To further verify this, let's make sure the values are used properly, if the arrays are changed. Add the y = z + w
expression inside a loop and add a second statement w = y;
after the first one. Run and make sure the generated code is correct and the code is not using stale values for w
. This works because BuildIt keeps track of all static values and merges loops only if they are exactly the same as the previous iteration.
Next, we will map computations to the GPU to improve the performance of the code. BuildIt allows automatically mapping doubly nested loops to CUDA code by using a simple annotation. Check the BuildIt sample under deps/buildit/sample/sample37.cpp
to see how this annotation works. Next search for TODO 5
. We can see that this is right before the loop for a dimension is induced. If we add the annotation here for the first level, BuildIt will turn the next two loop levels into GPU blocks and threads. To decide whether compute is running on GPU or Host, we have a defined an enum currect_device
which the user can set. Check this enum and conditionally add the annotation only on the outermost loop.

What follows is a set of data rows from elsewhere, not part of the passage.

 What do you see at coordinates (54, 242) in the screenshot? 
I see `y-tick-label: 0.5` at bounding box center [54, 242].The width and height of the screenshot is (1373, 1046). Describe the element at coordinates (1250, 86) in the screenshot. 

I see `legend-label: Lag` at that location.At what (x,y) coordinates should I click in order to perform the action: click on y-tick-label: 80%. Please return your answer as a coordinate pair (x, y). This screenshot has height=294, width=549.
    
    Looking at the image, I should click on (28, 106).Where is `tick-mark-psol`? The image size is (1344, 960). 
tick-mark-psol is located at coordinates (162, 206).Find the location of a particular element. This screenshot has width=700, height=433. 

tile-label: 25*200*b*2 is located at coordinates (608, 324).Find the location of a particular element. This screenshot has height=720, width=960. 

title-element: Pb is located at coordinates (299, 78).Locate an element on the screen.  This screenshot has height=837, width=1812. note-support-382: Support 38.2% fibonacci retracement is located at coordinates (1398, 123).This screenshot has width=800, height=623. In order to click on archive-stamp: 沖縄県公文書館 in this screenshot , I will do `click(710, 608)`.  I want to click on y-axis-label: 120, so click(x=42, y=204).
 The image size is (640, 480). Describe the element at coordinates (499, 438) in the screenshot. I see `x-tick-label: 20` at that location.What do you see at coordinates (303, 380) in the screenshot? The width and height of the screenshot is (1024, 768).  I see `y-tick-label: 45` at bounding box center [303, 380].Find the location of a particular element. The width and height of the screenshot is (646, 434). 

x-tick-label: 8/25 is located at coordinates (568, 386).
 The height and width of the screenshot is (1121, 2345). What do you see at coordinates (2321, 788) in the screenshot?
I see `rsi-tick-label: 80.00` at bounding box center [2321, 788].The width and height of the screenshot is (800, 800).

We have provided a helper routine run_on_gpu
which accepts a lambda to run on GPU. Wrap the y = z + w
in this function under a lambda and build and run the code. We can see that the compute is moved to a CUDA kernel and an appropriate call to the kernel is inserted in the host code.
We have also provided the funcitons barray.to_device()
and barray.to_host()
to move the data between host and GPU for compute. Insert z.to_device()
and w.to_device()
before the call to allocate buffers and move the data.
What happens if we forget to move a particular array to the GPU before operating on it on the GPU. Comment out z.to_device()
and check the generated code. We notice that BuildIt still generates the code but it is wrong. We need to assert that the data is in the right place just like before. Search for TODO 6
. The barrays
have a static_var
, current_storage
to check where they are currently stored. Assert that the arrays and the execution is in the right place. Build and run the sample to check that the assert should fail.
Uncomment the z.to_device()
to check that the compiler now generates correct code.
For this TODO, we would want you to implement the cross product operator for arbitrary 2D barray expressions. The skeleton code and the TODO 7
has been provided. A samples/sample2.cpp
has also been provided to test the kernel. Fill in the implementation and check if the compiler generates correct code.
D2X is a companion library in BuildIt that allows debugging code through stages. D2X allows adding debugging support without a single line of code change. So there are no TODOs for this section. But the proces to enable D2X will be discussed and demonstrated in the tutorial.